#### GIVEN ENTRIES ####

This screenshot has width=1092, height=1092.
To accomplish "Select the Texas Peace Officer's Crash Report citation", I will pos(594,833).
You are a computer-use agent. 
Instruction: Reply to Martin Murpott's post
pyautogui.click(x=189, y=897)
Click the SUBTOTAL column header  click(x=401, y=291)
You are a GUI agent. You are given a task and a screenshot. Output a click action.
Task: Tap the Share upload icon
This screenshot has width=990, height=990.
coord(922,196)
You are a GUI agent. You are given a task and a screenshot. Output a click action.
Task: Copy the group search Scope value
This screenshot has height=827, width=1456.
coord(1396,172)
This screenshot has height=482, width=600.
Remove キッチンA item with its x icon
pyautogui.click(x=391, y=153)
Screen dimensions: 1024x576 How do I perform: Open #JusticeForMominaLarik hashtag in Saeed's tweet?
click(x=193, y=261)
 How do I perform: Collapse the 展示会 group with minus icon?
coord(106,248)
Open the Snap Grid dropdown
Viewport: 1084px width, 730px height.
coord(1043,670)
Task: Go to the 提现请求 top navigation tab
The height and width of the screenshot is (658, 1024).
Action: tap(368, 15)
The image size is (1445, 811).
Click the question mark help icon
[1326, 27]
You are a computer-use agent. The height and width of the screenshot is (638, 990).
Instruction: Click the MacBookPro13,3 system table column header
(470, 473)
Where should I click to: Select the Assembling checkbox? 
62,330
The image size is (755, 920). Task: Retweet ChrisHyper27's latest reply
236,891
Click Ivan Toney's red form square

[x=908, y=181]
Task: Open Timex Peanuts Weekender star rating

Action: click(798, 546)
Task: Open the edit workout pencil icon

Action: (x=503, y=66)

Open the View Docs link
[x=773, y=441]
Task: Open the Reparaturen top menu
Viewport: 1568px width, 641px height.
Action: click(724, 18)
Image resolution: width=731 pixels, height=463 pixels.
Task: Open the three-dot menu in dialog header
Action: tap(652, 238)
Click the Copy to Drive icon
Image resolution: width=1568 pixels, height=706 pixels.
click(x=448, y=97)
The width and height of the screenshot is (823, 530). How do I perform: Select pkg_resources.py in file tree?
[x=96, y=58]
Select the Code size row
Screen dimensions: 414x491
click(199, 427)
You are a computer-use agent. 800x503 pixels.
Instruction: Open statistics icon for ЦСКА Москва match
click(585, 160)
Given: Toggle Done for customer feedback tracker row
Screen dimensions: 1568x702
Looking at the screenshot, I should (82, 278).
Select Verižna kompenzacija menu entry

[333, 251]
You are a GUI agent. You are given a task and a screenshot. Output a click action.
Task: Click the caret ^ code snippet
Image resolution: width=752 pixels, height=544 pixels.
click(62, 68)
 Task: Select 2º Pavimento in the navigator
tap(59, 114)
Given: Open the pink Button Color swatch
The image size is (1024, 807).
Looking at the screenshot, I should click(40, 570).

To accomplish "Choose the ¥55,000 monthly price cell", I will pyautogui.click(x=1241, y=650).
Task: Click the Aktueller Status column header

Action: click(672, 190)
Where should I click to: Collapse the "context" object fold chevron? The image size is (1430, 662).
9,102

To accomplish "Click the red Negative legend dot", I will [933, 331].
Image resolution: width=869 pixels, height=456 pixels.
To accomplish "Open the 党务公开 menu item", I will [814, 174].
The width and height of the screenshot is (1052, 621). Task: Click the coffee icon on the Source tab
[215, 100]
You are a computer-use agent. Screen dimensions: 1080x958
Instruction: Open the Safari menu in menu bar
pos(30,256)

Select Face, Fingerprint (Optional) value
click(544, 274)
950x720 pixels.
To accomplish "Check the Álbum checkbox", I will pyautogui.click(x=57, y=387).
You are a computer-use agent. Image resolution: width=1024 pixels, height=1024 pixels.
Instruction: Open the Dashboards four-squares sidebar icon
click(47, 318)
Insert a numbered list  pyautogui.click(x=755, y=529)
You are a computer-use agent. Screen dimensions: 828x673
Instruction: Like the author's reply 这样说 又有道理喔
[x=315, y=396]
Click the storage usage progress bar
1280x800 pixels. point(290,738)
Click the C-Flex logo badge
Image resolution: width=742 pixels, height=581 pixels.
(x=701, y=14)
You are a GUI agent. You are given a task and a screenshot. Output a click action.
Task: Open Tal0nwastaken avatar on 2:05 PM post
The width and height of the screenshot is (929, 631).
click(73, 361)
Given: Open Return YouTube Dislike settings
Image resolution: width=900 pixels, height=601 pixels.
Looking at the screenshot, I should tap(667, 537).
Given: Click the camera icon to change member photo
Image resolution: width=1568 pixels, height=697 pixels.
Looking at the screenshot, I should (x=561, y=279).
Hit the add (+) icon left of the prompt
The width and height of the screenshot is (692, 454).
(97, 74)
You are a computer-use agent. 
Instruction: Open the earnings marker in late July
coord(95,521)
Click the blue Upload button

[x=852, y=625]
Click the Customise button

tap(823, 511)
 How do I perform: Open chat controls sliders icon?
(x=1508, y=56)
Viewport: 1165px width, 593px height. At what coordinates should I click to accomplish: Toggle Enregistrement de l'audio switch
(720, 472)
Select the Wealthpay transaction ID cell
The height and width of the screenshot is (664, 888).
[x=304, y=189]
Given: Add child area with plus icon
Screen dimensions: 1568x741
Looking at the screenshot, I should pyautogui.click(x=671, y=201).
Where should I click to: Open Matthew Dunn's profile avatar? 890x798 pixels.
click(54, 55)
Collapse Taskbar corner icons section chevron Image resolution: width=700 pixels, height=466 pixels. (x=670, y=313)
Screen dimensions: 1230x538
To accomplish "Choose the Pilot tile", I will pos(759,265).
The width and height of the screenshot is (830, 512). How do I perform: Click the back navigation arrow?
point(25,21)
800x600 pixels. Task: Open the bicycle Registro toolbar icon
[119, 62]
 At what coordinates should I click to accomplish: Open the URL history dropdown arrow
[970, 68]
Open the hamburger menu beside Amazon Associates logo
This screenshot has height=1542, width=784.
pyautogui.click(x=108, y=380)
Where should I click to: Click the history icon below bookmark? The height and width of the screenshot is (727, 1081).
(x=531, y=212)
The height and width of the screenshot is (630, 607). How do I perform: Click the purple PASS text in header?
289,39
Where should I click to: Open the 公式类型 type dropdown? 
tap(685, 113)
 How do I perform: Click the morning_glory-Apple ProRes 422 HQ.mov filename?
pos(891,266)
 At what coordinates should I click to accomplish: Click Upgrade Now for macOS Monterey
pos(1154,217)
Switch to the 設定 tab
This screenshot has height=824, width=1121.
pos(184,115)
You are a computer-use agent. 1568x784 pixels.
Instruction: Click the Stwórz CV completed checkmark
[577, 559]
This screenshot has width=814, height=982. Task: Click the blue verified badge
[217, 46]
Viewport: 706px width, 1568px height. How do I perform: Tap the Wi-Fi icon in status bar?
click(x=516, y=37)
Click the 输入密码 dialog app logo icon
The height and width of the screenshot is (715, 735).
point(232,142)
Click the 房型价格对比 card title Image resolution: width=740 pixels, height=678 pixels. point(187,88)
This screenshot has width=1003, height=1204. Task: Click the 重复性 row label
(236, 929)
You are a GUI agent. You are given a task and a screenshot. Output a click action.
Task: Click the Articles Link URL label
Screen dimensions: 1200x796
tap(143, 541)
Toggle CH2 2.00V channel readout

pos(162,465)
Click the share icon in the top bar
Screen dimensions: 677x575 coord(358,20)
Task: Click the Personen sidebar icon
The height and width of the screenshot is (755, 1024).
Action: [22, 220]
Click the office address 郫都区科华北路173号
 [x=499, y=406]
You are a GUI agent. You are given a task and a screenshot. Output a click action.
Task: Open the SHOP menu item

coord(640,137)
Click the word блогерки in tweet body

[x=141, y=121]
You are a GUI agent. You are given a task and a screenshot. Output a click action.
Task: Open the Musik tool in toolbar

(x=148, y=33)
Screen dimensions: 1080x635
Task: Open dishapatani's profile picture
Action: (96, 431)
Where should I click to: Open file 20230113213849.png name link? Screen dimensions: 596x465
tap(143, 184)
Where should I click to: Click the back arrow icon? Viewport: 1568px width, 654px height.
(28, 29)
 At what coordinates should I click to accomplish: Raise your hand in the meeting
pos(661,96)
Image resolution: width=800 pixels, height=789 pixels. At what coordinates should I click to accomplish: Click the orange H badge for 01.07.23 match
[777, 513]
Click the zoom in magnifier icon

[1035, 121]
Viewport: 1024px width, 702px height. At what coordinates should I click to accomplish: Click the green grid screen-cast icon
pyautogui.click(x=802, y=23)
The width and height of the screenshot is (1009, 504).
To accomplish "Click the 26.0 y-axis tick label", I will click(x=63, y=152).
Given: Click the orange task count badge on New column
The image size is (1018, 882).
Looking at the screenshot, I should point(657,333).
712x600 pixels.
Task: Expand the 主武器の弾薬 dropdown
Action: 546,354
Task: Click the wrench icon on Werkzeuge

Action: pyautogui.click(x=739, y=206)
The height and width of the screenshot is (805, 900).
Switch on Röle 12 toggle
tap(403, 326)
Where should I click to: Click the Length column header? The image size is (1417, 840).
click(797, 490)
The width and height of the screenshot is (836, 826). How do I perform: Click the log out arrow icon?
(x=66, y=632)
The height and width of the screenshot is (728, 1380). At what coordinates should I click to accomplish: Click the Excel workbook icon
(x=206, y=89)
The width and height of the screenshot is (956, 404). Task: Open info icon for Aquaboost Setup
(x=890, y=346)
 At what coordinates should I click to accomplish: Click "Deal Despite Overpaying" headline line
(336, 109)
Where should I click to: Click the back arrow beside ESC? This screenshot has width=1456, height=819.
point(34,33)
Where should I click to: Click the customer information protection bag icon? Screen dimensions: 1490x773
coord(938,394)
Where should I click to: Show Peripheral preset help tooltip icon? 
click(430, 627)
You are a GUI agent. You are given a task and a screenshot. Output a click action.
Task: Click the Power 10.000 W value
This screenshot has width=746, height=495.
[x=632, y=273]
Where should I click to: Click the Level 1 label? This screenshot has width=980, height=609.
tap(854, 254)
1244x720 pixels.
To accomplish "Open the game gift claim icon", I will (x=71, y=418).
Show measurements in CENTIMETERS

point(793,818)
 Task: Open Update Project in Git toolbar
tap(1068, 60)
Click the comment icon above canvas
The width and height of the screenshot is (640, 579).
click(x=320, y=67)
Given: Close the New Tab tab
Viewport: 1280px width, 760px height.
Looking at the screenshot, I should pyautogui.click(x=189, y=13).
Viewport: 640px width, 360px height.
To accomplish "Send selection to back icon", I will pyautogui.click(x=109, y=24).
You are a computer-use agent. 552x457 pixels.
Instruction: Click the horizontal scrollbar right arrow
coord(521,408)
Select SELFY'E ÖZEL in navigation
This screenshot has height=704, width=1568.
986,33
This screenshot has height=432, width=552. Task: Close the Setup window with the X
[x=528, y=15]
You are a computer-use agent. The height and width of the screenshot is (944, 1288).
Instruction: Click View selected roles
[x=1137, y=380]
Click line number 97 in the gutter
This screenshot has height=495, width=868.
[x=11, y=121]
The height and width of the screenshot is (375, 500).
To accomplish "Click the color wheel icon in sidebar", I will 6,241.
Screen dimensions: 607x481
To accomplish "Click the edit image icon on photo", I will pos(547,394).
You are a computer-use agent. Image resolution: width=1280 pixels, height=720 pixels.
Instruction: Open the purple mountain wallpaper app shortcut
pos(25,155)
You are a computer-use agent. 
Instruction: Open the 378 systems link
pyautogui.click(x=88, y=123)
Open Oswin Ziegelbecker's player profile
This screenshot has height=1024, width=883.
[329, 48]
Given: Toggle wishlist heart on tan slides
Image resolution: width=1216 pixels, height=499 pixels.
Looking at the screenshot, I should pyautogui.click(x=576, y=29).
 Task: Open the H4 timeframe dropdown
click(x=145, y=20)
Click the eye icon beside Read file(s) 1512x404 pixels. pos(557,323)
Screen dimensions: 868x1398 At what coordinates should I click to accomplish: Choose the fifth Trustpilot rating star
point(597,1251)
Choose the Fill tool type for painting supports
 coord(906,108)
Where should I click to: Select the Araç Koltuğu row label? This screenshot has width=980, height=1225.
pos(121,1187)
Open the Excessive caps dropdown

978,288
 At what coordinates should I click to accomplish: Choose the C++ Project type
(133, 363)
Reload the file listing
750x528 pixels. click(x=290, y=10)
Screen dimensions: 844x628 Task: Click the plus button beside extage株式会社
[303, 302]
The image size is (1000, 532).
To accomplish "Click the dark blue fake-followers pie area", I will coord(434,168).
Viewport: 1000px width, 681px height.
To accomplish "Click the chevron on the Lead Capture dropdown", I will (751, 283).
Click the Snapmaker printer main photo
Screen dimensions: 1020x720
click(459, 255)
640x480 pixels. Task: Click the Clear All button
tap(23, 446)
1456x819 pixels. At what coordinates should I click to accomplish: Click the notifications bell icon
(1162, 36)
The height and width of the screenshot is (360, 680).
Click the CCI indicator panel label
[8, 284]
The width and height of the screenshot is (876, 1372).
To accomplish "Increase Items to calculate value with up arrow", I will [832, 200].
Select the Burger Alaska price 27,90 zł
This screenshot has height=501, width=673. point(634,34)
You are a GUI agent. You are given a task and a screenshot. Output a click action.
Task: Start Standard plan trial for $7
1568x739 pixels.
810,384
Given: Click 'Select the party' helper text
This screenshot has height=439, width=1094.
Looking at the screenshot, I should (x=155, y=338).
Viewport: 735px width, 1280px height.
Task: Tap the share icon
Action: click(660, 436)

####

YOUR TASK — Search the records above for "area". Copy each line where it is found.

SOLUTION BELOW —
Given: Add child area with plus icon
To accomplish "Click the dark blue fake-followers pie area", I will coord(434,168).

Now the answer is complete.